Great works and controversies

In 1754, a trip took him to his hometown. He became a Protestant again and a "Geneva citizen." Rousseau then seeks to prove that civilization covers only a deep corruption. The progress of knowledge, which he does not deny, has only resulted in the decadence of man. He then begins his Discourse on the origin and foundations of inequality among men , one of his essential works. Rousseau presents the myth destined to make the good savage's fortune.

In 1757 it was lodged by Madame d'Epinay at the Hermitage, in the forest of Montmorency. He spent four peaceful and studious years there during which he published three of his most important works. The first, Julie or the New Héloïse (1761), where the author opposes the Parisian life, frivolous and superficial, to the rural life, ideal according to him. In the Social Contract (1762), Rousseau presents the ideal government, a “natural” government, based on the sovereignty of the people and equality. Emile , the same year, is an educational novel, a pedagogy based of course on nature. The Profession of Faith of the Savoyard Vicar advocates a naturist religion whose influence will be considerable in the second half of the 18th century. Emile's religious theories, however, brought Rousseau the wrath of the authorities. This work is condemned by the parliament of Paris and he must take refuge in Switzerland, in Môtiers-Travers.

These persecutions accentuate the quirks of his character:thus, to escape prosecution, he says, he decides to disguise himself as an Armenian. Driven out of Môtiers, Jean-Jacques resumes his wandering life. Fleeing from refuge to refuge, notably in England to meet the philosopher David Hume, he composed various writings, including the Letters Written from the Mountain (1764), where he replied to his accusers. The attacks of his detractors and the solitude aggravate in Rousseau an already latent feeling of persecution and gradually persuade him that he is the prey of a plot, in particular on the part of the encyclopaedists with whom he is estranged.

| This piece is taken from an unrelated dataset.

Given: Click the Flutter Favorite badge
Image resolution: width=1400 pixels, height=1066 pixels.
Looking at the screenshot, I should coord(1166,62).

He returned to France in 1767. There, pursued by a mania for persecution, he wandered under a false name, before returning to Paris in 1770. He lived there again in poverty , writing projects of political reforms and works testifying to his isolation and his melancholy, committing himself not to publish anything more during his lifetime. The Confessions (1765-1770, posthumous edition 1782-1789), Rousseau judge of Jean-Jacques ou Dialogues (1772-1776, posthumous 1789) and the Reveries of the Solitary Walker (1776-1778, posthumous 1782) will not appear until after his death, which occurred in Ermenonville in 1778. His ashes were transferred to the Panthéon by the Convention in 1794.

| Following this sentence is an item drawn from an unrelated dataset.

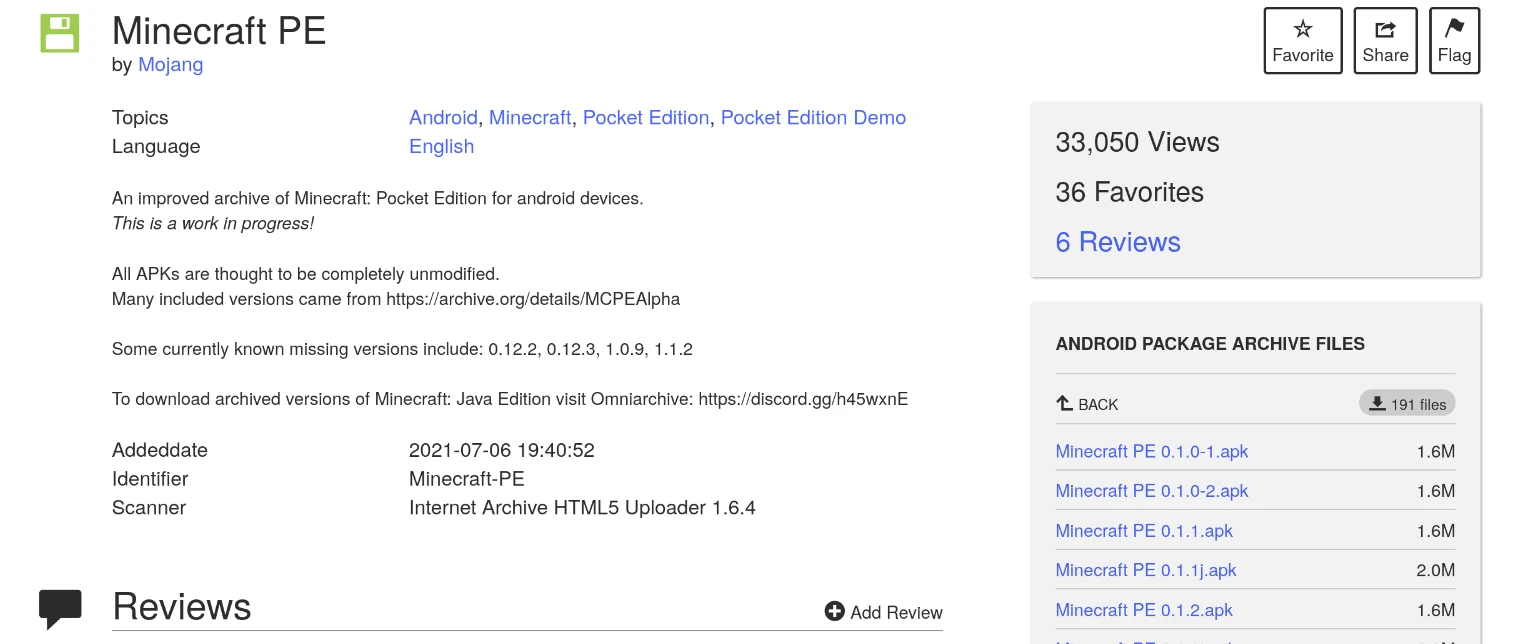Favorite this item with the star button
This screenshot has height=644, width=1528.
pyautogui.click(x=1302, y=40)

Rousseau's posthumous influence

From a political point of view, his essential work is The Social Contract or Principles of Political Right . Society, to find happiness, must reject the authority of the prince and establish the sovereignty of the people. Going much further in the field of freedom and equality than political thinkers like Montesquieu, Rousseau will inspire the Declaration of the Rights of Man during the Revolution, and many politicians, like Robespierre, a true disciple of the Genevan. Later, he will remember the religious theories of Rousseau for the organization of the cult of the Supreme Being. Before reforming society, however, one must reform individuals. Emile presents what the education of children should be, and will have a considerable influence.

Rousseau championed democratic and egalitarian ideas, asserting his belief in the goodness of the natural man, corrupted by society. If we can reproach him for this simplism, the fact remains that his writings on inequality and the conditions of happiness on earth will influence the revolutions to come.

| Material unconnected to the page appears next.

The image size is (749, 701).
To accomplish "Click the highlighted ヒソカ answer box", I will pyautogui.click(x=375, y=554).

Main works of Jean-Jacques Rousseau

- The Confessions. Folio, 2009.

- The New Heloise. Paperback, 2002.

- Of the Social Contract. Paperback, 1996.

- Discourse on the origin and foundations of inequality among men. Flammarion, 2011.

Biographies

- Jean-Jacques Rousseau, biography of Raymond Trousson. Folio, 2011.

- Jean-Jacques Rousseau in his time, biography of Bernard Cottret and Monique Cottret. Tempus, 2011.